GIVEN TASK
Copy the whole listing below word for word, line by line.

PROVIDED ENTRIES
============================================================
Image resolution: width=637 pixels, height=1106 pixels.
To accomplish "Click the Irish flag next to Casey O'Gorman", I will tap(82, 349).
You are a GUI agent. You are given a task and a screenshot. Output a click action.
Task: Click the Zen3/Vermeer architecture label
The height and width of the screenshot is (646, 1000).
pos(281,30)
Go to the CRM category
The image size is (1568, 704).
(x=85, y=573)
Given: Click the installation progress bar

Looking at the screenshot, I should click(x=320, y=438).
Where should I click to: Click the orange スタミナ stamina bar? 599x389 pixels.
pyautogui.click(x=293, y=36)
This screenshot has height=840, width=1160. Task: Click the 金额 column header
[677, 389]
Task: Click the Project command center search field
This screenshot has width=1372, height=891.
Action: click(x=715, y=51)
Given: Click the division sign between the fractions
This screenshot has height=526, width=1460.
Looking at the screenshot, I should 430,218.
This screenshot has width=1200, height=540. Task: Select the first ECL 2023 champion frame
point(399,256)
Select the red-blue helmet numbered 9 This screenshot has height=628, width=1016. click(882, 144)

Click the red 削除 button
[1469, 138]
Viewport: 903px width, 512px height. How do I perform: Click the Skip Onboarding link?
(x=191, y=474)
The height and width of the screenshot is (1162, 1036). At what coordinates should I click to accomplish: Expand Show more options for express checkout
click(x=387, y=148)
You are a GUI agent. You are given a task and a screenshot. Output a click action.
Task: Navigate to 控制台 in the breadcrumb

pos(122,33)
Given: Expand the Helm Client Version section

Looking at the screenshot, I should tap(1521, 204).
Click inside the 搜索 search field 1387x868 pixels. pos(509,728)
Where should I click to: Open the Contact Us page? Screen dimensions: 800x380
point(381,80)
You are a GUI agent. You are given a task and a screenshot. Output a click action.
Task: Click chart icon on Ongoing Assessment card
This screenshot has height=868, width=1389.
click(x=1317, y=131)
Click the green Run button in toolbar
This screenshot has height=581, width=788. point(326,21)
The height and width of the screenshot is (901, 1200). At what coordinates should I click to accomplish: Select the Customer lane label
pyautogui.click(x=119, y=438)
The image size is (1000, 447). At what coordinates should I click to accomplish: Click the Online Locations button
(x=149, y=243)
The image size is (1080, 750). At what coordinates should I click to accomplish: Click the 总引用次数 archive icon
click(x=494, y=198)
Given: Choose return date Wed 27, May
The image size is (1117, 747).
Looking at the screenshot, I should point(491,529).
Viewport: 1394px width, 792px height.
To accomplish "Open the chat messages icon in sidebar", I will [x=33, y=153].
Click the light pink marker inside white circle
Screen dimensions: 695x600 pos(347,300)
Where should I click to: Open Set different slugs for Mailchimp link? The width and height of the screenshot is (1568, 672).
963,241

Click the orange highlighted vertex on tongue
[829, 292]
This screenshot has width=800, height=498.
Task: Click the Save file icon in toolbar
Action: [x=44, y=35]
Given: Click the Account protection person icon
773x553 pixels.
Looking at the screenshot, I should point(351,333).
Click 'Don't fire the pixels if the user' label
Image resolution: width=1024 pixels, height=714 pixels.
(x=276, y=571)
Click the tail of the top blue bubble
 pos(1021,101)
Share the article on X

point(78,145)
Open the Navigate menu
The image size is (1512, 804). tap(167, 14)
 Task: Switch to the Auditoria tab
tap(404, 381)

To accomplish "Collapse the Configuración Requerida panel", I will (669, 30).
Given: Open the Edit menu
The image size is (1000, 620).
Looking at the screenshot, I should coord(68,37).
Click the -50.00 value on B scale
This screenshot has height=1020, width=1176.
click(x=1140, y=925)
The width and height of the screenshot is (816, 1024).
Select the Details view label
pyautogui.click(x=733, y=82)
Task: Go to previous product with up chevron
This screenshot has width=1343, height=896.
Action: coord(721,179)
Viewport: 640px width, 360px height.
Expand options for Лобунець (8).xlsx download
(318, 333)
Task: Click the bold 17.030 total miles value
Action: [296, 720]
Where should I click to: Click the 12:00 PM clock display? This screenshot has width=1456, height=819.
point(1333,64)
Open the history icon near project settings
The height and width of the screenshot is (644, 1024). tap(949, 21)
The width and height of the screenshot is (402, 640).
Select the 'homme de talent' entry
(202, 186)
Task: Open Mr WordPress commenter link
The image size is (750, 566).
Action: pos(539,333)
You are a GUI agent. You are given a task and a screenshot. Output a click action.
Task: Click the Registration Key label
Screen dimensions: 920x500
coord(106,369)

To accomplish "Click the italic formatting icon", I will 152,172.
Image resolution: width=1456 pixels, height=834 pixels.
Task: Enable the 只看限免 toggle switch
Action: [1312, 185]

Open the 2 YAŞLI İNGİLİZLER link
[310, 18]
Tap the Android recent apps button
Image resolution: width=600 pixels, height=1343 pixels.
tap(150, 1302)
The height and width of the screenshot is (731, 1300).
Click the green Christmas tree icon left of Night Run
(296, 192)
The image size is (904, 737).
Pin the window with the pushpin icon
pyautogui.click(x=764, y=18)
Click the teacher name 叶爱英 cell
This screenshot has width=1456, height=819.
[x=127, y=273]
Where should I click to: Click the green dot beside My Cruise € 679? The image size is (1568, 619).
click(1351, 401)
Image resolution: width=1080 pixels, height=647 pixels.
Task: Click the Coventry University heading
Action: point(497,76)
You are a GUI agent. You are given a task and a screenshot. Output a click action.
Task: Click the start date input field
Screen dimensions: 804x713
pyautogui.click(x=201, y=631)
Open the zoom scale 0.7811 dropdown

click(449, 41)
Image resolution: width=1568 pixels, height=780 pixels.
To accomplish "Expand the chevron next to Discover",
============================================================
TASK RESULT
Image resolution: width=637 pixels, height=1106 pixels.
To accomplish "Click the Irish flag next to Casey O'Gorman", I will tap(82, 349).
You are a GUI agent. You are given a task and a screenshot. Output a click action.
Task: Click the Zen3/Vermeer architecture label
The height and width of the screenshot is (646, 1000).
pos(281,30)
Go to the CRM category
The image size is (1568, 704).
(x=85, y=573)
Given: Click the installation progress bar

Looking at the screenshot, I should click(x=320, y=438).
Where should I click to: Click the orange スタミナ stamina bar? 599x389 pixels.
pyautogui.click(x=293, y=36)
This screenshot has height=840, width=1160. Task: Click the 金额 column header
[677, 389]
Task: Click the Project command center search field
This screenshot has width=1372, height=891.
Action: click(x=715, y=51)
Given: Click the division sign between the fractions
This screenshot has height=526, width=1460.
Looking at the screenshot, I should 430,218.
This screenshot has width=1200, height=540. Task: Select the first ECL 2023 champion frame
point(399,256)
Select the red-blue helmet numbered 9 This screenshot has height=628, width=1016. click(882, 144)

Click the red 削除 button
[1469, 138]
Viewport: 903px width, 512px height. How do I perform: Click the Skip Onboarding link?
(x=191, y=474)
The height and width of the screenshot is (1162, 1036). At what coordinates should I click to accomplish: Expand Show more options for express checkout
click(x=387, y=148)
You are a GUI agent. You are given a task and a screenshot. Output a click action.
Task: Navigate to 控制台 in the breadcrumb

pos(122,33)
Given: Expand the Helm Client Version section

Looking at the screenshot, I should tap(1521, 204).
Click inside the 搜索 search field 1387x868 pixels. pos(509,728)
Where should I click to: Open the Contact Us page? Screen dimensions: 800x380
point(381,80)
You are a GUI agent. You are given a task and a screenshot. Output a click action.
Task: Click chart icon on Ongoing Assessment card
This screenshot has height=868, width=1389.
click(x=1317, y=131)
Click the green Run button in toolbar
This screenshot has height=581, width=788. point(326,21)
The height and width of the screenshot is (901, 1200). At what coordinates should I click to accomplish: Select the Customer lane label
pyautogui.click(x=119, y=438)
The image size is (1000, 447). At what coordinates should I click to accomplish: Click the Online Locations button
(x=149, y=243)
The image size is (1080, 750). At what coordinates should I click to accomplish: Click the 总引用次数 archive icon
click(x=494, y=198)
Given: Choose return date Wed 27, May
The image size is (1117, 747).
Looking at the screenshot, I should point(491,529).
Viewport: 1394px width, 792px height.
To accomplish "Open the chat messages icon in sidebar", I will [x=33, y=153].
Click the light pink marker inside white circle
Screen dimensions: 695x600 pos(347,300)
Where should I click to: Open Set different slugs for Mailchimp link? The width and height of the screenshot is (1568, 672).
963,241

Click the orange highlighted vertex on tongue
[829, 292]
This screenshot has width=800, height=498.
Task: Click the Save file icon in toolbar
Action: [x=44, y=35]
Given: Click the Account protection person icon
773x553 pixels.
Looking at the screenshot, I should point(351,333).
Click 'Don't fire the pixels if the user' label
Image resolution: width=1024 pixels, height=714 pixels.
(x=276, y=571)
Click the tail of the top blue bubble
 pos(1021,101)
Share the article on X

point(78,145)
Open the Navigate menu
The image size is (1512, 804). tap(167, 14)
 Task: Switch to the Auditoria tab
tap(404, 381)

To accomplish "Collapse the Configuración Requerida panel", I will (669, 30).
Given: Open the Edit menu
The image size is (1000, 620).
Looking at the screenshot, I should coord(68,37).
Click the -50.00 value on B scale
This screenshot has height=1020, width=1176.
click(x=1140, y=925)
The width and height of the screenshot is (816, 1024).
Select the Details view label
pyautogui.click(x=733, y=82)
Task: Go to previous product with up chevron
This screenshot has width=1343, height=896.
Action: coord(721,179)
Viewport: 640px width, 360px height.
Expand options for Лобунець (8).xlsx download
(318, 333)
Task: Click the bold 17.030 total miles value
Action: [296, 720]
Where should I click to: Click the 12:00 PM clock display? This screenshot has width=1456, height=819.
point(1333,64)
Open the history icon near project settings
The height and width of the screenshot is (644, 1024). tap(949, 21)
The width and height of the screenshot is (402, 640).
Select the 'homme de talent' entry
(202, 186)
Task: Open Mr WordPress commenter link
The image size is (750, 566).
Action: pos(539,333)
You are a GUI agent. You are given a task and a screenshot. Output a click action.
Task: Click the Registration Key label
Screen dimensions: 920x500
coord(106,369)

To accomplish "Click the italic formatting icon", I will 152,172.
Image resolution: width=1456 pixels, height=834 pixels.
Task: Enable the 只看限免 toggle switch
Action: [1312, 185]

Open the 2 YAŞLI İNGİLİZLER link
[310, 18]
Tap the Android recent apps button
Image resolution: width=600 pixels, height=1343 pixels.
tap(150, 1302)
The height and width of the screenshot is (731, 1300).
Click the green Christmas tree icon left of Night Run
(296, 192)
The image size is (904, 737).
Pin the window with the pushpin icon
pyautogui.click(x=764, y=18)
Click the teacher name 叶爱英 cell
This screenshot has width=1456, height=819.
[x=127, y=273]
Where should I click to: Click the green dot beside My Cruise € 679? The image size is (1568, 619).
click(1351, 401)
Image resolution: width=1080 pixels, height=647 pixels.
Task: Click the Coventry University heading
Action: point(497,76)
You are a GUI agent. You are given a task and a screenshot. Output a click action.
Task: Click the start date input field
Screen dimensions: 804x713
pyautogui.click(x=201, y=631)
Open the zoom scale 0.7811 dropdown

click(449, 41)
Image resolution: width=1568 pixels, height=780 pixels.
To accomplish "Expand the chevron next to Discover",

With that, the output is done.